Draft: Voting benchmark
@asbjornu: Here's me kicking the tires on benchmarking how voting scales, and it reveals some expected stuff, and some... not quite expected stuff.
Here's what the test does:
- First of all, the test "collapse" the empty vote-set to see that this is nice and fast initially.
- Then it casts 1000 votes for each entry (with the same score, but this shouldn't affect performance).
- Then it collapses after the first round of votes.
- Then it casts another 1000 votes for each entry
- Finally, it collapses after the second round of votes.
Now, the expected stuff is that step 1 is very very cheap. Also, step 5 is about twice as slow as step 3. Also 2 and 4 basically performs the same. All good.
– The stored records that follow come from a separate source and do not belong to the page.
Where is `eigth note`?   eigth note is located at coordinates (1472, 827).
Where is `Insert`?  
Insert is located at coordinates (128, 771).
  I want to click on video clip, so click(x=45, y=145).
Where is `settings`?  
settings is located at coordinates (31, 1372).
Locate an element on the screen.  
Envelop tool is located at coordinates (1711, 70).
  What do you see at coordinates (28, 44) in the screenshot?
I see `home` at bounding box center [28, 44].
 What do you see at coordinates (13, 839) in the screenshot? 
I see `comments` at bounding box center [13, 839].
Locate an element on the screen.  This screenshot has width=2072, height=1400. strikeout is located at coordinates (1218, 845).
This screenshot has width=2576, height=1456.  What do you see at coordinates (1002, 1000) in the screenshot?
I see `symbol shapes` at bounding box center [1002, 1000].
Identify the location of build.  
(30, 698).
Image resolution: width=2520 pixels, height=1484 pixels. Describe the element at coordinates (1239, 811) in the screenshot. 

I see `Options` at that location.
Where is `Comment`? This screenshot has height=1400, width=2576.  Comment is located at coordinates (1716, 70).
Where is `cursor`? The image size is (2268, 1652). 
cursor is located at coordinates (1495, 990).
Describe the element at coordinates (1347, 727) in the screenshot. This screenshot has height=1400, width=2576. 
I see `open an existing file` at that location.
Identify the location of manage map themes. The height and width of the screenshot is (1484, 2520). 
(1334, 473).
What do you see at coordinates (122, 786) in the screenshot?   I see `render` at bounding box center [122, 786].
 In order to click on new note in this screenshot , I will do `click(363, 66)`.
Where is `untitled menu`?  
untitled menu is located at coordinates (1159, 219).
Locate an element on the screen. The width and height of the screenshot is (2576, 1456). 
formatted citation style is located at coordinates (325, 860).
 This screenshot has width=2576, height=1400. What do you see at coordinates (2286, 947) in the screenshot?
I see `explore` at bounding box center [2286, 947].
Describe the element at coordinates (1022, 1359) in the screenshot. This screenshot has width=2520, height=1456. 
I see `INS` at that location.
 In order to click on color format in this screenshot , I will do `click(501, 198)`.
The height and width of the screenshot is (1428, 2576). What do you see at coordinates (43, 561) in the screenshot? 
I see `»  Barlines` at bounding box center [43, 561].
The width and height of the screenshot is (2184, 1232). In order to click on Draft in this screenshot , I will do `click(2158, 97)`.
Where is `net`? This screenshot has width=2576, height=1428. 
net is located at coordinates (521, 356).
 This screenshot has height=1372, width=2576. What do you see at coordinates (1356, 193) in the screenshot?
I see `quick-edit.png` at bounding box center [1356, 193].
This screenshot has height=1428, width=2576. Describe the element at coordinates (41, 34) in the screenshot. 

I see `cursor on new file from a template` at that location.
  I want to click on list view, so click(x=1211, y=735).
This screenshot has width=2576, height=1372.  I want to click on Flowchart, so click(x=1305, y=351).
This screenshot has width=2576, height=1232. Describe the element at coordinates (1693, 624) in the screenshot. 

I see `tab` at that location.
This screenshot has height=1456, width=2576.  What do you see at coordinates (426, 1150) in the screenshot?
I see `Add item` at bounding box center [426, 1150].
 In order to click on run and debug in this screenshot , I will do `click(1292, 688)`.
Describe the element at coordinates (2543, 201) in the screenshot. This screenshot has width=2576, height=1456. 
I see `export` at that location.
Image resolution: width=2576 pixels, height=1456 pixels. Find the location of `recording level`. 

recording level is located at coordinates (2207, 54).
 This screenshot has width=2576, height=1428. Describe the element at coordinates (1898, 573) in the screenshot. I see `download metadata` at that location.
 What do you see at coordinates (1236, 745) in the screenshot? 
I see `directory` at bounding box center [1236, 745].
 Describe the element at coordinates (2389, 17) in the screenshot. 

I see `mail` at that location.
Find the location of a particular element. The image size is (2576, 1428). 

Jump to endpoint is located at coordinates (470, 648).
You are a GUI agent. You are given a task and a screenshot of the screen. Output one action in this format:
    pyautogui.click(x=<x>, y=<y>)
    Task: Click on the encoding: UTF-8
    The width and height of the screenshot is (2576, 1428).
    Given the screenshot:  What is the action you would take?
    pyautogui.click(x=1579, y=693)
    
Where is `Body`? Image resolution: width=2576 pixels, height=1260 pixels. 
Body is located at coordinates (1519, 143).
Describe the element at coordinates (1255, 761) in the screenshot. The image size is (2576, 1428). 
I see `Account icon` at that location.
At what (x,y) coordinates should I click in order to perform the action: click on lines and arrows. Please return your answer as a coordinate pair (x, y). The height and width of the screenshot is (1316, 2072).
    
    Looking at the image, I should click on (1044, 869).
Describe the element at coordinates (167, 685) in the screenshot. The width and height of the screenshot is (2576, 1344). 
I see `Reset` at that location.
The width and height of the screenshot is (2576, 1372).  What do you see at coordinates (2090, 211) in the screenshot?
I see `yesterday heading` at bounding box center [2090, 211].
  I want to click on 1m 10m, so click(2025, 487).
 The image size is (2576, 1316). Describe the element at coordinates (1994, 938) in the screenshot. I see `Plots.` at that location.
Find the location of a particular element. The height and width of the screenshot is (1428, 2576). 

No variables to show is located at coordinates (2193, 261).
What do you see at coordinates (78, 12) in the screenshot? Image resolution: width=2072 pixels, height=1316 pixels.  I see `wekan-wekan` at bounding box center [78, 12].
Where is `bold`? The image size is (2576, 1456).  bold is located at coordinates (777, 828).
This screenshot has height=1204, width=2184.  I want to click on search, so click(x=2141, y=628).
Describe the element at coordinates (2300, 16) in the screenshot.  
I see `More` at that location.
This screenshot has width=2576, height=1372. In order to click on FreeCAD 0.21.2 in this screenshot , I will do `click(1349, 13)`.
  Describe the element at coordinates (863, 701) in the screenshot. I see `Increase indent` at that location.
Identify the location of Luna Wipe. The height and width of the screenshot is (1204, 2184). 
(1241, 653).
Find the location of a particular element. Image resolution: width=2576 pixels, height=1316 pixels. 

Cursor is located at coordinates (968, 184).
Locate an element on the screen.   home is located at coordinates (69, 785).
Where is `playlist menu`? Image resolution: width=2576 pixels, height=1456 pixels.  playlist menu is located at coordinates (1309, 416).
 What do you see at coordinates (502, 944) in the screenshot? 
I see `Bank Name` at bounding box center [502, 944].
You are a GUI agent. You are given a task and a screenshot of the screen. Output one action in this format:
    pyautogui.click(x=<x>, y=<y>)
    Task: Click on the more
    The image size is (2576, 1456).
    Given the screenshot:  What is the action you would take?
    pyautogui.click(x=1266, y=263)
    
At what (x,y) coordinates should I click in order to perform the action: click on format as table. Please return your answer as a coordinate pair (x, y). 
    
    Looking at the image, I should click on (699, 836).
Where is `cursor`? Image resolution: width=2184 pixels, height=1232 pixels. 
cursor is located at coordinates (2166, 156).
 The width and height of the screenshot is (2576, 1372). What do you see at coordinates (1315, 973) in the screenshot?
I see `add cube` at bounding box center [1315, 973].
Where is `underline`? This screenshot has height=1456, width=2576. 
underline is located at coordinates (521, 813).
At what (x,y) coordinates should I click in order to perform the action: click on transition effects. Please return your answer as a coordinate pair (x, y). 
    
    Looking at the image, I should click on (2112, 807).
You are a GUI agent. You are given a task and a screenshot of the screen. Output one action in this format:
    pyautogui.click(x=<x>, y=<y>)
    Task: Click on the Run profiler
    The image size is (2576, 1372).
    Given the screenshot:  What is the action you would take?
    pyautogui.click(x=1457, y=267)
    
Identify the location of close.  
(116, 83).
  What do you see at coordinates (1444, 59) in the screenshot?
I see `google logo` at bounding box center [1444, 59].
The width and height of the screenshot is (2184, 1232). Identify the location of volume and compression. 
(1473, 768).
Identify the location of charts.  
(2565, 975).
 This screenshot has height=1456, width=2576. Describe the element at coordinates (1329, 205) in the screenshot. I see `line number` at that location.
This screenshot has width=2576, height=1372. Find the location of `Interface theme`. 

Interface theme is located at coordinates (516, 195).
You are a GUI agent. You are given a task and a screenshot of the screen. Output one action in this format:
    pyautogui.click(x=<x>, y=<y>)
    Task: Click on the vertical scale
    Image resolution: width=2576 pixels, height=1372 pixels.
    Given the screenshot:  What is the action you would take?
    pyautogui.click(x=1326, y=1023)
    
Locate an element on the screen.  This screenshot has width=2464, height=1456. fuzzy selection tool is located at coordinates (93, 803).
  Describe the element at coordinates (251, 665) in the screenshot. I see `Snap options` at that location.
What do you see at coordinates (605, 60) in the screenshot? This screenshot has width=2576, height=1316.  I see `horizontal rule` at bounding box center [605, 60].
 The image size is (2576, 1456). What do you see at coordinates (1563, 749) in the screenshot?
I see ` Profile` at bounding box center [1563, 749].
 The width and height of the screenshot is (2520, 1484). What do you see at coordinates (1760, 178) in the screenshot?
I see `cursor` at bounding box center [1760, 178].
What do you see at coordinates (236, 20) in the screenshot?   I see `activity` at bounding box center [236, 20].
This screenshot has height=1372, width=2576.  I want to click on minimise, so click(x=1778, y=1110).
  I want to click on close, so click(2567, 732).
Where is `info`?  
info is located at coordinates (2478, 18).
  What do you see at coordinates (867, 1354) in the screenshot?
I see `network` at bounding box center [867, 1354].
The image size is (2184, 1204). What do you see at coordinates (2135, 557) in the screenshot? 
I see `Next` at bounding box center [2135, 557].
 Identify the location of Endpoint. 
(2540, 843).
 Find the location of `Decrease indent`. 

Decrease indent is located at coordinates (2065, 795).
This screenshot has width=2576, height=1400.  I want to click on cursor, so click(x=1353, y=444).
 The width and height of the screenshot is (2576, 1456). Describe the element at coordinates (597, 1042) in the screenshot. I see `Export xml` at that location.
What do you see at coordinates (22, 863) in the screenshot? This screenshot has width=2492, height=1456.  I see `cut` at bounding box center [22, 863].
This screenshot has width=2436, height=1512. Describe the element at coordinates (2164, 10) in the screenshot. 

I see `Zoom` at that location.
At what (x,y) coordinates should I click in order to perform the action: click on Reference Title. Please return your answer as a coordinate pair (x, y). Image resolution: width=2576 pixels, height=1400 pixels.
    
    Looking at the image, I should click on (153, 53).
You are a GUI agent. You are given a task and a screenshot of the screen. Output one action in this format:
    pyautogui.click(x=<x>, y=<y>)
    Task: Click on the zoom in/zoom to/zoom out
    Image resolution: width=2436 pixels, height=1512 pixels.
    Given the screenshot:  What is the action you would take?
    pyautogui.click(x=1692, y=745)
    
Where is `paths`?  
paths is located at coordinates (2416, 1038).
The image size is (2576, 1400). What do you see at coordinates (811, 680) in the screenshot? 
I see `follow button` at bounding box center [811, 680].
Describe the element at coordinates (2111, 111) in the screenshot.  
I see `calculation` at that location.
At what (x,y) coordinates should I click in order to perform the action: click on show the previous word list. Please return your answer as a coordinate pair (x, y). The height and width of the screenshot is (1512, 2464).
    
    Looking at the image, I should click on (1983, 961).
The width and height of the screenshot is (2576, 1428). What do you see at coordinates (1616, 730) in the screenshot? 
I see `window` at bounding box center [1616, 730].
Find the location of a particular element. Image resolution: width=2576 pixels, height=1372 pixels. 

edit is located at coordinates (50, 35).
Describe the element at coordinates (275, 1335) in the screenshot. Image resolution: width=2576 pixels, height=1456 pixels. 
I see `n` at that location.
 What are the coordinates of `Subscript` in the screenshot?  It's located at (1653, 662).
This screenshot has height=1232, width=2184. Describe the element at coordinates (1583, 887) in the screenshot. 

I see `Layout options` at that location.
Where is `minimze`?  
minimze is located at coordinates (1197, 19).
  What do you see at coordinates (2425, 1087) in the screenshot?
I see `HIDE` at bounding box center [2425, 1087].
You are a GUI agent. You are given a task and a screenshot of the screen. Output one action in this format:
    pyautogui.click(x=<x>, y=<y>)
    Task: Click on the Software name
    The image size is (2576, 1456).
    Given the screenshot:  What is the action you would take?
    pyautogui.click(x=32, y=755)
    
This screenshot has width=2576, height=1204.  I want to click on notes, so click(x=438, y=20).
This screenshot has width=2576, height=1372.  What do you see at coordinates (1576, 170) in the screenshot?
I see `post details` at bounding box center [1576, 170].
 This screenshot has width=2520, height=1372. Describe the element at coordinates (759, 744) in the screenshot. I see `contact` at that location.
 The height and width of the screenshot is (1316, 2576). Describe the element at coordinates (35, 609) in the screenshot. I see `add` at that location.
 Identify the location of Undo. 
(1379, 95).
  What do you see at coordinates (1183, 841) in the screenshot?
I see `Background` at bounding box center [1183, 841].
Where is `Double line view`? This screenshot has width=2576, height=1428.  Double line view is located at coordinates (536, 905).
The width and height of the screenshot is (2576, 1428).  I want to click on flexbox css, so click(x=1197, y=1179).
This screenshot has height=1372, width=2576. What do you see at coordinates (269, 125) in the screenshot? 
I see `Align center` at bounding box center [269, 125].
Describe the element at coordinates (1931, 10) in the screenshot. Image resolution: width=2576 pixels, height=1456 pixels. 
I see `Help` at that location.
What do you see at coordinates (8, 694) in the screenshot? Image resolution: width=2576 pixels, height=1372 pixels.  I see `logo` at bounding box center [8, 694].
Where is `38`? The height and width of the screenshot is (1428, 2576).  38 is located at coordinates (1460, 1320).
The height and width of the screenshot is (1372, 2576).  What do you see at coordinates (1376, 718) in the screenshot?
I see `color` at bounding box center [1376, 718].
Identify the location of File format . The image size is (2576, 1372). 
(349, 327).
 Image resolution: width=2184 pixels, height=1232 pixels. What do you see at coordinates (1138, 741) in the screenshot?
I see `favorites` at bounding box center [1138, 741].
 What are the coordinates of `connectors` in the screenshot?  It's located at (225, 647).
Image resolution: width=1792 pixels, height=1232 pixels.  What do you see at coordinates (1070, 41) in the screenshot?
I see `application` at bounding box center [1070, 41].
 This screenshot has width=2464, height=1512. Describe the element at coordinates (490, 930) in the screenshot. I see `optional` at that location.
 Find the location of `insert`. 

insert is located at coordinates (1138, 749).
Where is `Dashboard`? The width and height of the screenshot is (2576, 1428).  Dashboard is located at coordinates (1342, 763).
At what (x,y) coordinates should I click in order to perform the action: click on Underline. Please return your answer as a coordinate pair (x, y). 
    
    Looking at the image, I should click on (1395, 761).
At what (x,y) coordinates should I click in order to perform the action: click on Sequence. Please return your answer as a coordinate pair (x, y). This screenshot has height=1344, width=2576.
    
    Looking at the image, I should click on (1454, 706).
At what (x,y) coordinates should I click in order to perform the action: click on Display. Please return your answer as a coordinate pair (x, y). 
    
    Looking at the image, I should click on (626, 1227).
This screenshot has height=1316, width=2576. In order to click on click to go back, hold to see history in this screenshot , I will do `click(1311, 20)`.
So scaling seems like we'd expect at the moment: voting seems to be linear in cost to the number of votes, and collapsing the votes seems to be linear in time to the number of votes.
But what's surprising me, is how fast this actually is ATM. With thousands of votes, collapsing all votes still takes fractions of a nanosecond on my machine. Granted, my machine here is kind of a beast (AMD Ryzen 9 5950X 16-Core), but with this kind of performance, I don't see how this is telling the whole story at all from what happened at Evoke.
Also, having more voters shouldn't make things that much worse; sure, we'd get more cache thrashing etc due to more independent tasks, but at the same time, vote collapsing should be scaling to the number of per user, not the global number... right? Some quick experiments seems to somewhat confirm this, but it's not entirely clear. I should probably write a separate benchmark that tries to prove that...
Another big difference here from production, is that this uses an in-memory version of SQLite. Going to the filesystem would of course be a magnitude slower. But this should affect voting more than collapsing votes, which is not what was shown to be slow. It's also not really clear to me how to test this using disk-access... Perhaps you have an idea?
Edit: I'm an idiot. We actually need to iterate the number of times the benchmark-framework wants us to... I kinda thought this happened automatically, but it does not. The numbers no longer look surprisingly good, they look many orders of magnitude worse. Which I guess is good?!